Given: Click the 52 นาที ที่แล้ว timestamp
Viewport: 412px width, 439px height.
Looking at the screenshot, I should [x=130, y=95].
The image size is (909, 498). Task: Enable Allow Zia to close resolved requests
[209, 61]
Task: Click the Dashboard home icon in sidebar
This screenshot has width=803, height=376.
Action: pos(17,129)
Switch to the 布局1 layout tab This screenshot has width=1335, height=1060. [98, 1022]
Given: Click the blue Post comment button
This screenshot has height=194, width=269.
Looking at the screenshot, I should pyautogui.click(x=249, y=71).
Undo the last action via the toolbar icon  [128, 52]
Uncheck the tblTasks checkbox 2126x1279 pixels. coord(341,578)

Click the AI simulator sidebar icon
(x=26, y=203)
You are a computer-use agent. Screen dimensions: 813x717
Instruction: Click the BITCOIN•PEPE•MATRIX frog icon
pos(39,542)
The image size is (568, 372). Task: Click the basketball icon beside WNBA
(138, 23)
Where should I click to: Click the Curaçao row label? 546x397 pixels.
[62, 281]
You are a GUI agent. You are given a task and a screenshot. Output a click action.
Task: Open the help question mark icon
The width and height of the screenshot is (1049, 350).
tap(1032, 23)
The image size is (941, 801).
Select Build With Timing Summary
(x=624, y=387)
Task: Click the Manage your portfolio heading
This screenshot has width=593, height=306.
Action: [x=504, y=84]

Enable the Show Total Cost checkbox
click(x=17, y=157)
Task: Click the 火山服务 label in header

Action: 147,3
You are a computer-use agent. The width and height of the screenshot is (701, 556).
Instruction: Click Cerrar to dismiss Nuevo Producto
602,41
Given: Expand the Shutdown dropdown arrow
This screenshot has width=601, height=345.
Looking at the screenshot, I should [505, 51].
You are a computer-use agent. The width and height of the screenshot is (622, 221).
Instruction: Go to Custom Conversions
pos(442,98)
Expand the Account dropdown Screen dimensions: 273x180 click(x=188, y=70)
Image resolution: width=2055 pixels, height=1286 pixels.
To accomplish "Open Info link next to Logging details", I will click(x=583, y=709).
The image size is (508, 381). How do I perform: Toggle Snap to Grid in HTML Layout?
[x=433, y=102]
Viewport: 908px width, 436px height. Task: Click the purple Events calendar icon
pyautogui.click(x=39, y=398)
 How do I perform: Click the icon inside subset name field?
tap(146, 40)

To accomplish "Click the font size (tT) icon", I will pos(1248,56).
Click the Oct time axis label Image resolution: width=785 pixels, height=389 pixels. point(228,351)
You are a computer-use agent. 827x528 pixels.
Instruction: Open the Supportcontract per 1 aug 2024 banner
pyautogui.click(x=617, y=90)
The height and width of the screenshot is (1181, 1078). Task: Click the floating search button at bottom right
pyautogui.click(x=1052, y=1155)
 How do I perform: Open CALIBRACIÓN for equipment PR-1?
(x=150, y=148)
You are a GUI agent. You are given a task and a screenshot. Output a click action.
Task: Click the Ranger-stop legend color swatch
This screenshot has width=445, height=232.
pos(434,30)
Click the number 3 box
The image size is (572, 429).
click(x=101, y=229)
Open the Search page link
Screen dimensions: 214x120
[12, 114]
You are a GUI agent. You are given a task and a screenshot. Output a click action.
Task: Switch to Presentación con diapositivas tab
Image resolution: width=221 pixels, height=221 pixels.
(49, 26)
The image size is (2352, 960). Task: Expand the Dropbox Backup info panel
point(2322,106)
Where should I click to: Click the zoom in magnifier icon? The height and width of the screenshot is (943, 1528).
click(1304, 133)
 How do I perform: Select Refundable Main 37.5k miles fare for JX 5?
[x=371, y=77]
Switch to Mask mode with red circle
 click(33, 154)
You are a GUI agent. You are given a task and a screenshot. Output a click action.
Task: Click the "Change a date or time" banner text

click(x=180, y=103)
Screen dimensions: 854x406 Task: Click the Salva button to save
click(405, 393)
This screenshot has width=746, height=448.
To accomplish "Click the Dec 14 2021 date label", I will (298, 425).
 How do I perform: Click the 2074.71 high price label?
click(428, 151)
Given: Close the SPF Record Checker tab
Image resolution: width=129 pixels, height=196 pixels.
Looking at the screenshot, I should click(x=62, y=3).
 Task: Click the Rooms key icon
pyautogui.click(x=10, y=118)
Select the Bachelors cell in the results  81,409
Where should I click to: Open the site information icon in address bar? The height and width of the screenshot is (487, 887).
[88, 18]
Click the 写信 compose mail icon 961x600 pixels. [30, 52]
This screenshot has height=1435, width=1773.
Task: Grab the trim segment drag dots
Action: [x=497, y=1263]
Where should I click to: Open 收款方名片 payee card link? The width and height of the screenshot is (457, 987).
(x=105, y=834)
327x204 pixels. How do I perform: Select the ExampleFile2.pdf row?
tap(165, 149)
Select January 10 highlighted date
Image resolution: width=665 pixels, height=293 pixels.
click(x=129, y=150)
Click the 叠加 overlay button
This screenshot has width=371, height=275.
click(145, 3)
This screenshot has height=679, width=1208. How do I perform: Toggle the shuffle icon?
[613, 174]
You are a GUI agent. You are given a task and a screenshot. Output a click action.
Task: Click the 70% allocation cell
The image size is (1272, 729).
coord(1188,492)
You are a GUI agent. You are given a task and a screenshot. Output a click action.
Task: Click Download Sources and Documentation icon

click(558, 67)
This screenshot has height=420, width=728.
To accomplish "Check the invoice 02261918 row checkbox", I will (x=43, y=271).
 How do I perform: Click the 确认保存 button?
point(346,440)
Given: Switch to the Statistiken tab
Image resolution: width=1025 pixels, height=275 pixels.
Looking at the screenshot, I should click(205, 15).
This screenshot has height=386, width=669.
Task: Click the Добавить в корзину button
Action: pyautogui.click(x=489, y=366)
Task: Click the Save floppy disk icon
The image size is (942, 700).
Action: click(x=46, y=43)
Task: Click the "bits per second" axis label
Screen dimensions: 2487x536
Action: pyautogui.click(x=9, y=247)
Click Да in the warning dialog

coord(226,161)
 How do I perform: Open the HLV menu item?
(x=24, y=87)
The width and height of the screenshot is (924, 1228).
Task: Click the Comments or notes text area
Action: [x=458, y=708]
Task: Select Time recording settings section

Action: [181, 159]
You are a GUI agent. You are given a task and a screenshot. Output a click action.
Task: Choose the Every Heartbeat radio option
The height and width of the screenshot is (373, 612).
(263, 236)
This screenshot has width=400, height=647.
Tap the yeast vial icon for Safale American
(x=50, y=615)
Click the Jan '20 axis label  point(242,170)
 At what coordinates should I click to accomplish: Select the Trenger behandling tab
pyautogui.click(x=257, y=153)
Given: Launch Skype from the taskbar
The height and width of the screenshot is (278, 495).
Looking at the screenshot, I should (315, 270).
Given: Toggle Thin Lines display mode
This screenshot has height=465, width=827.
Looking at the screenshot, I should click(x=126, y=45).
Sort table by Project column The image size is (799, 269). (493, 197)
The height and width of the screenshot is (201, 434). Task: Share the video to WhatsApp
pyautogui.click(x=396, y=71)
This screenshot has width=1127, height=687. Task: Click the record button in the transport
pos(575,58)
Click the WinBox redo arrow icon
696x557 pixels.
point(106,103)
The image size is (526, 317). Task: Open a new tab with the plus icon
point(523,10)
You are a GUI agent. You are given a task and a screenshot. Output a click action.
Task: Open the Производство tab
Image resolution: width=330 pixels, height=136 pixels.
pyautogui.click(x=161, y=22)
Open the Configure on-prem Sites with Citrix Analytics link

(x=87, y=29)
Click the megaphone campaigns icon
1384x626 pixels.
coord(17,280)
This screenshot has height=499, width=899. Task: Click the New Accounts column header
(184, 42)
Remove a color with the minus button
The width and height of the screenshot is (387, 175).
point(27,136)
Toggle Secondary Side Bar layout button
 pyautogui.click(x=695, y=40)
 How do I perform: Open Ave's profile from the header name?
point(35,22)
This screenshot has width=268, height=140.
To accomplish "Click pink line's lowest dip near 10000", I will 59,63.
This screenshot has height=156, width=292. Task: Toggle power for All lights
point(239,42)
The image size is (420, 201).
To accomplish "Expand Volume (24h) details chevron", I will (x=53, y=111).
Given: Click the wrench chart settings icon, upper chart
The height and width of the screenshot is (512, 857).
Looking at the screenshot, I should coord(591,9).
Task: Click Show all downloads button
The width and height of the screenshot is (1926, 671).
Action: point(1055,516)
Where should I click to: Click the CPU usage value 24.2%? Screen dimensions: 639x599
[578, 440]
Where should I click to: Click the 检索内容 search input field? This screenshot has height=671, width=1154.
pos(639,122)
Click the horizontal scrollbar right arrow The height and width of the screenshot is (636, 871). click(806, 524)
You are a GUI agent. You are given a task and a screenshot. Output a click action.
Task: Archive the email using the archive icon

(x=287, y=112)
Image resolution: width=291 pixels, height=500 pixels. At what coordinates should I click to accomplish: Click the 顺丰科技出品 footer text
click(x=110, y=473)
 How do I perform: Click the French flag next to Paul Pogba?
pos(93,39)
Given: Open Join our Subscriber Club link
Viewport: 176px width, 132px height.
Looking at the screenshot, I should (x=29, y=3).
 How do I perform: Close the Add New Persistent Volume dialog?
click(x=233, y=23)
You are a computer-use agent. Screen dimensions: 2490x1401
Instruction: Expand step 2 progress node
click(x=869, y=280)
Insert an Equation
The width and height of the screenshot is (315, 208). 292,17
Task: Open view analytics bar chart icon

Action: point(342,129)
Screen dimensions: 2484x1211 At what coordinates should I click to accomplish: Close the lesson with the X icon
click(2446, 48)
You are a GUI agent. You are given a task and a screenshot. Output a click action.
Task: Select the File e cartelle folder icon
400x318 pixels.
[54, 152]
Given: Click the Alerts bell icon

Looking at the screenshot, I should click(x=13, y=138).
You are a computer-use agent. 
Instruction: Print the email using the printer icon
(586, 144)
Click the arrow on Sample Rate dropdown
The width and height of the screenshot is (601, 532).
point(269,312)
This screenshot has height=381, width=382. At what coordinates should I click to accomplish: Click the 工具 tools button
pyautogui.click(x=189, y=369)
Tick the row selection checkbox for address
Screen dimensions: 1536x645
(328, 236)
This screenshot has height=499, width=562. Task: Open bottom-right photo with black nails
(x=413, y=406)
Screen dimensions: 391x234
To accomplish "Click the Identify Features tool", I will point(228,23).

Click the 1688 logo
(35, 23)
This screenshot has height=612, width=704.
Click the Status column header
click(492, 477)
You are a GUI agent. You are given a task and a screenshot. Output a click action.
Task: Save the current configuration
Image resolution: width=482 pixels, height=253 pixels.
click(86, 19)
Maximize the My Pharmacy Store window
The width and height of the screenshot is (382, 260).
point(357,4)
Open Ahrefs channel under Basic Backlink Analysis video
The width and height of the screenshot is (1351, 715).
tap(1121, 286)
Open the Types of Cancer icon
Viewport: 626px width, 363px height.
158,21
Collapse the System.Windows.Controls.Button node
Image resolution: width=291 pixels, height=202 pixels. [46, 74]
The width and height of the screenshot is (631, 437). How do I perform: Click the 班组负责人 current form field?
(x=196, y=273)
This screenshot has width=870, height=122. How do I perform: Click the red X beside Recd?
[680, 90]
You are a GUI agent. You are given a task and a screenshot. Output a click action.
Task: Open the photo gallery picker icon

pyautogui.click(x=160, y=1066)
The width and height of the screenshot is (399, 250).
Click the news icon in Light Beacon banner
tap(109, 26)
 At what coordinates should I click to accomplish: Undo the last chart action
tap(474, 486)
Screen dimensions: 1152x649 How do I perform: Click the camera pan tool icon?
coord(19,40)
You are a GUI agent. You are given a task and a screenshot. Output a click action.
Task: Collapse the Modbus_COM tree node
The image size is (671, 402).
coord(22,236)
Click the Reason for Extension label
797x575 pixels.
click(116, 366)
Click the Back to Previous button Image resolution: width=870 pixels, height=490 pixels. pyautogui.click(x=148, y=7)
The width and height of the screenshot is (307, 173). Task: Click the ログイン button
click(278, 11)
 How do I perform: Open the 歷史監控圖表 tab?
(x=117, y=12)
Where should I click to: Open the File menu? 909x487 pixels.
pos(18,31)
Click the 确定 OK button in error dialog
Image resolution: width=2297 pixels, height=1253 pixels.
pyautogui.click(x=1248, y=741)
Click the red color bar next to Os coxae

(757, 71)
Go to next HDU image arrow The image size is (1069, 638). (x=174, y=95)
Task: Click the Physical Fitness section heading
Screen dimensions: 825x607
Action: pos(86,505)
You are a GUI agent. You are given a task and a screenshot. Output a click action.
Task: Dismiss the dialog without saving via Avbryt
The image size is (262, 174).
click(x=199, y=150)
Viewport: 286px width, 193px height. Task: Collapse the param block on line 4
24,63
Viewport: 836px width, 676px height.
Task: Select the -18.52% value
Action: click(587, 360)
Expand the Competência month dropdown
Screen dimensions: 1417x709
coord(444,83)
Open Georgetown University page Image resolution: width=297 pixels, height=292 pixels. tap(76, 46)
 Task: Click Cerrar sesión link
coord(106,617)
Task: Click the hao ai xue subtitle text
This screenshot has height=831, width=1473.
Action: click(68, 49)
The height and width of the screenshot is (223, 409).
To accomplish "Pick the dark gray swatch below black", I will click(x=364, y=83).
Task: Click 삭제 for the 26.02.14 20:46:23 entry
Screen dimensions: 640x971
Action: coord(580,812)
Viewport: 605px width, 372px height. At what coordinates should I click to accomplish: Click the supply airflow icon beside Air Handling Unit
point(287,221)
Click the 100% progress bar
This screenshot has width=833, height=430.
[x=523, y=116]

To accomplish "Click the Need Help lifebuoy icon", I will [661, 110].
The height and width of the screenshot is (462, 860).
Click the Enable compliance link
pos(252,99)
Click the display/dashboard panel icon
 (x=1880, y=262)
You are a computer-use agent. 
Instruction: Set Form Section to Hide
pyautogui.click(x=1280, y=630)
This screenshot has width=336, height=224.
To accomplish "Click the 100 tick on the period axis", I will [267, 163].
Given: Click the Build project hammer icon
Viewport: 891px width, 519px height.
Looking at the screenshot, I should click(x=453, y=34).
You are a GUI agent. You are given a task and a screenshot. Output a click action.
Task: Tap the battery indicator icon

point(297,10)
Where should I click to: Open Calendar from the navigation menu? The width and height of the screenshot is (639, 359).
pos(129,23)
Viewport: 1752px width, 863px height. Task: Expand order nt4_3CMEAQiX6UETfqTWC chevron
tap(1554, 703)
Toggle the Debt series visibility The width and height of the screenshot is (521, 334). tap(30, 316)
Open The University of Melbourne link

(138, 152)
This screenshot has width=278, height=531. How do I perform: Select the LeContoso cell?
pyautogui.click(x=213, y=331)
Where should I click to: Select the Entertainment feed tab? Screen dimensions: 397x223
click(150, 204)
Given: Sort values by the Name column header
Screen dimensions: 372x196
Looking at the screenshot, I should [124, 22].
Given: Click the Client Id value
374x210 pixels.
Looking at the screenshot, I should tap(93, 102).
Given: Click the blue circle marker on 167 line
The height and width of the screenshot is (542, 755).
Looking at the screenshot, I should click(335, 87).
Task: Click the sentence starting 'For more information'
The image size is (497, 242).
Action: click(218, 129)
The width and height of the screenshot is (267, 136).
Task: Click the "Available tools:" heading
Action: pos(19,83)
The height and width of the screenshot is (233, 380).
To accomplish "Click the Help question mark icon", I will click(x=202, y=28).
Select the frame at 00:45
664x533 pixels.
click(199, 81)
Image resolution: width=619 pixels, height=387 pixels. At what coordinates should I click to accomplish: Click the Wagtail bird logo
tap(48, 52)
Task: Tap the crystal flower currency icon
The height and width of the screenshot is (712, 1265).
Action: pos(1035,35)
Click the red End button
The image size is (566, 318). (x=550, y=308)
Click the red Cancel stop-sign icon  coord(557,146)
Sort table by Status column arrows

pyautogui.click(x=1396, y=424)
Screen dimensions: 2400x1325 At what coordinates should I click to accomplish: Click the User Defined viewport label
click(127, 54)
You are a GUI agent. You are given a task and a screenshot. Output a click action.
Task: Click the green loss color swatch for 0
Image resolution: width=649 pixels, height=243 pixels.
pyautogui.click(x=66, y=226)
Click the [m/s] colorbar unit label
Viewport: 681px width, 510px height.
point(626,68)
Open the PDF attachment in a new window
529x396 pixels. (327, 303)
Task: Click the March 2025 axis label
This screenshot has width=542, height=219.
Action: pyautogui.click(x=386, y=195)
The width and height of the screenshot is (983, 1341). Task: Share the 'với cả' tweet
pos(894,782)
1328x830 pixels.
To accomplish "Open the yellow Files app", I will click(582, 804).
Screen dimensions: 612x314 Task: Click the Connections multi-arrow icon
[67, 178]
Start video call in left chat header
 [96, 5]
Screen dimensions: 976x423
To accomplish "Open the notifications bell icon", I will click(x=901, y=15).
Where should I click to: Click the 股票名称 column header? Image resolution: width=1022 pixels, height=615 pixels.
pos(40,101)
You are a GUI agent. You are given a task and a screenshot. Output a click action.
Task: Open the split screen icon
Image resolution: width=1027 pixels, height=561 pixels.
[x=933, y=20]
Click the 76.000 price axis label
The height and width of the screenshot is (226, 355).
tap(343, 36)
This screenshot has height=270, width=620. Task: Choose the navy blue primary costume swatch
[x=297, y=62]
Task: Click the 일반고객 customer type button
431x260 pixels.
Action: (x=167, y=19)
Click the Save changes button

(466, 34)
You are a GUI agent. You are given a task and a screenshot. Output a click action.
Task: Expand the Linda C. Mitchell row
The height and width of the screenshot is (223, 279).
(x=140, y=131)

○ ○ ○ ○

Work to be completed ->
Gather every line above that contains the word "address", and copy each one in full.

Response ->
Where should I click to: Open the site information icon in address bar? The height and width of the screenshot is (487, 887).
Tick the row selection checkbox for address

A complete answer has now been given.